And the crowd went wild! Well, okay, they didn’t. They’re transnational bureaucrats on expense accounts, so they clapped politely, and then nipped out for a bathroom break before the president of Serbia. But, if I’d been one of the globetrotting bigwigs fortunate enough to get an invite — the prime minister of Azerbaijan, say, or the deputy tourism minister of Equatorial Guinea — I would have responded: Well, maybe the future will belong to those who empower women and don’t diss Mohammed. But maybe it’ll belong to albino midgets who wear pink thongs. Who knows? Que sera sera, whatever will be will be, the future’s not ours to see. But one thing we can say for certain is that the future will not belong to broke losers. You’re the brokest guy in the room, you’re the president of Brokistan. You’ve got to pay back $16 trillion just to get back to having nothing, nada, zip. Who the hell are you to tell us who the future’s going to belong to?

The excitable lads around the globe torching American embassies with impunity seem to have figured this out, even if the striped-pants crowd at Turtle Bay are too polite to mention it.  Obama is not the president of the Future. He is president right now, and one occasionally wishes the great visionary would take his eye off the far-distant horizon where educated women and fire-breathing imams frolic and gambol side by side around their Chevy Volts, to focus on the humdrum present where the rest of us have the misfortune to live.

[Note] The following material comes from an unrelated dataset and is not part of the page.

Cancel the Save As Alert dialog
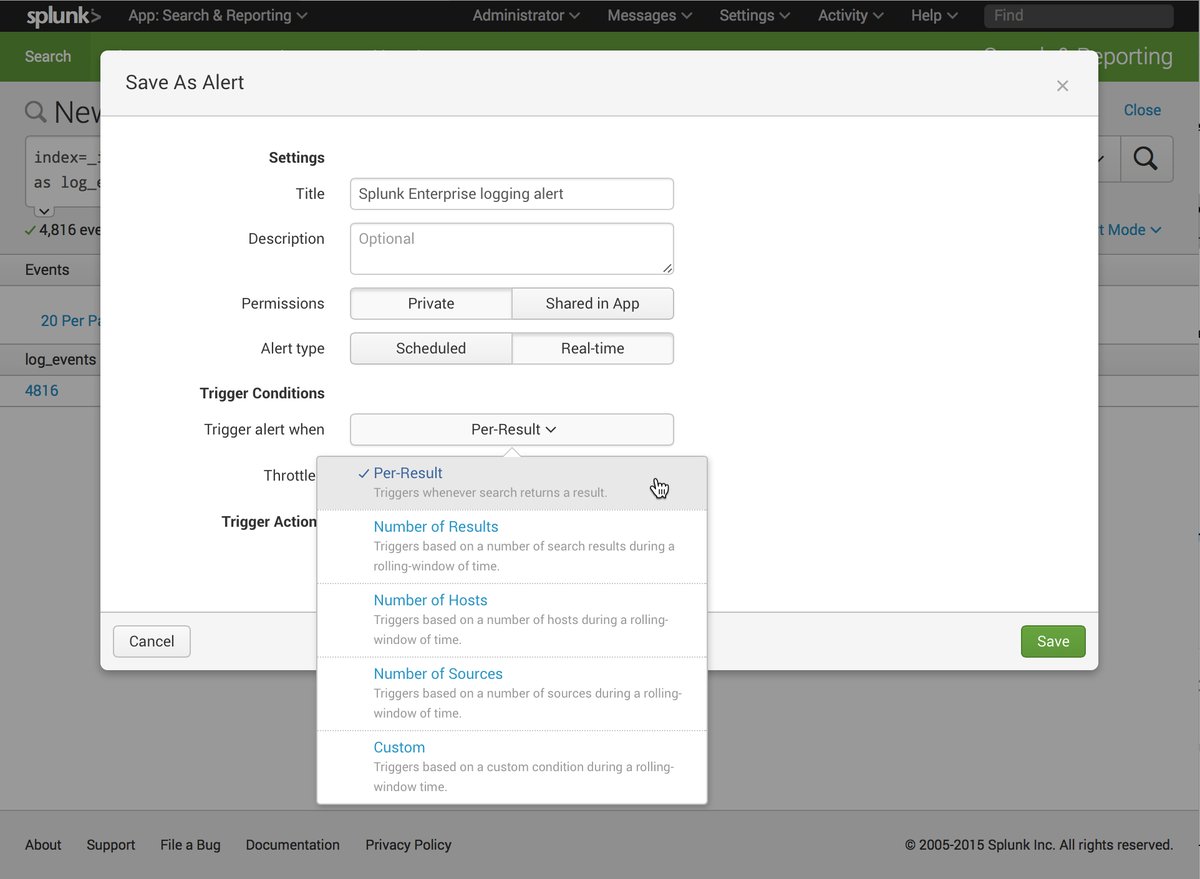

In the America over which Barack Obama has the tedious chore of actually presiding, second-quarter GDP growth was revised down from 1.7 percent to 1.3 percent — or, in layman’s terms, from “barely detectable” to “comatose.” Orders of durable goods fell by 13.2 percent — or, as Obama would say, the future must not belong to people who own household appliances. Growth of capital stock (which basically measures investment in new equipment and software — or, as Obama would put it, investment in “the future”) is at its lowest since records began. There are 261,000 fewer payroll jobs than when Obama took office — in a nation where (officially) 100,000 immigrants arrive every month. A few weeks ago, an analysis of government employment data by the nation’s oldest outplacement firm, Challenger, Gray & Christmas, discovered that, of the 4,319,000 new American jobs created since January 2010, 2,998,000 — or about 70 percent — went to people aged 55 or older. This is a remarkable statistic, even in a land of 31-year-old schoolgirls like Sandra Fluke. You’d almost begin to get the vague, unsettling feeling that the future does not belong to Americans aged 54 and younger.